Por eso y porque Pereira ve en Monteiro Rossi y su joven amada, Marta, a su propia imagen y la de su esposa difunta, con cuya fotografía conversa a diario; por eso y porque Monteiro Rossi también rellena el vacío de aquel hijo que nunca tuvieron; como consecuencia de la suma de todas estas circunstancias, Pereira decide imprimir un giro a su vida y convertirse en alguien que toma partido por la causa de la subversión. Lo hará de manera tímida, pagando de su bolsillo las efemérides por anticipado de literatos famosos que su pupilo escribe, pero que son impublicables por su contenido político, que no superaría jamás la estricta censura del Portugal salazarista. Y lo hará sin dejar de mirar su reflejo en el espejo día a día, para preguntarse si verdaderamente está haciendo lo correcto, mientras su mujer le responde con su eterna sonrisa desde el portarretratos. 

Si le restaba alguna duda sobre su manera de proceder, el doctor Costa, médico de la clínica talasoterápica en la que Pereira pasa una semana, le anima a dejar de lado a su superyo y dejar libre el paso a su nuevo yo hegemónico. Así, Pereira va transitando lentamente de un conformismo irritante a un exilio interno, que consiste en la ayuda a la disidencia desde su actitud silente y abnegada. El tránsito del exilio interno al exilio exterior llegará, en cambio, con gran virulencia: la misma que unos supuestos agentes de policía emplean para torturar y asesinar a Monteiro Rossi, un día antes de que sea el propio Pereira quien publique su primer artículo firmado en las páginas del Lisboa, denunciando la tropelía cometida contra su protegido, mientras emprende el camino del exilio, acompañado siempre del recuerdo de su mujer. 

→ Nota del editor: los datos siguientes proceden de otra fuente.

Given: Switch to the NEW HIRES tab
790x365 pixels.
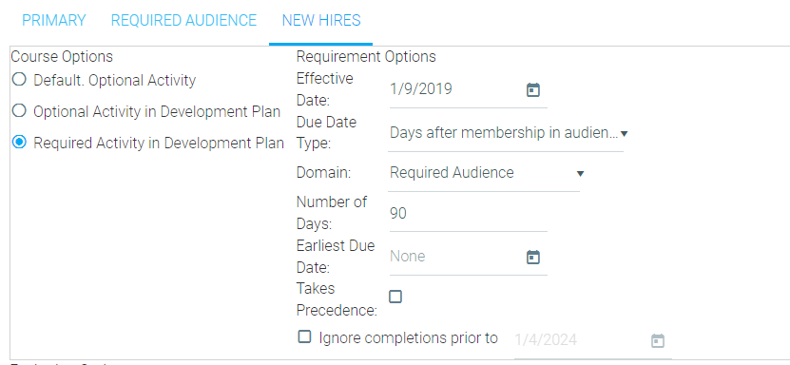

¿Es Pereira mejor o peor ser humano por actuar de la forma en que lo hace? Mi conclusión es que, en resumen, es un ser humano: contradictorio, torturado por sus remordimientos, pero dispuesto a cuestionarse a sí mismo y a cambiar sus convicciones, independientemente del momento de su vida en el que se produzca dicho cambio. Eso sí: sin renegar nunca de lo que un día fue, precisamente para asentar los pies con firmeza en lo que ahora comienza a ser. También es humano en la fatalidad de nuestro destino, porque del Portugal de Salazar, sorteando una España azotada por la Guerra Civil (la novela transcurre en 1938), se adivina que Pereira parte a una Francia donde, en breve, el panorama no tardaría en ser aún más desolador que en su país de origen. 

Me quedo con una reflexión final de la novela, en labios de su confesor, el padre António: "No entiendo por qué apoyamos a Franco, que se ha sublevado contra un régimen republicano, elegido por el pueblo, cuando nosotros mismos somos una República".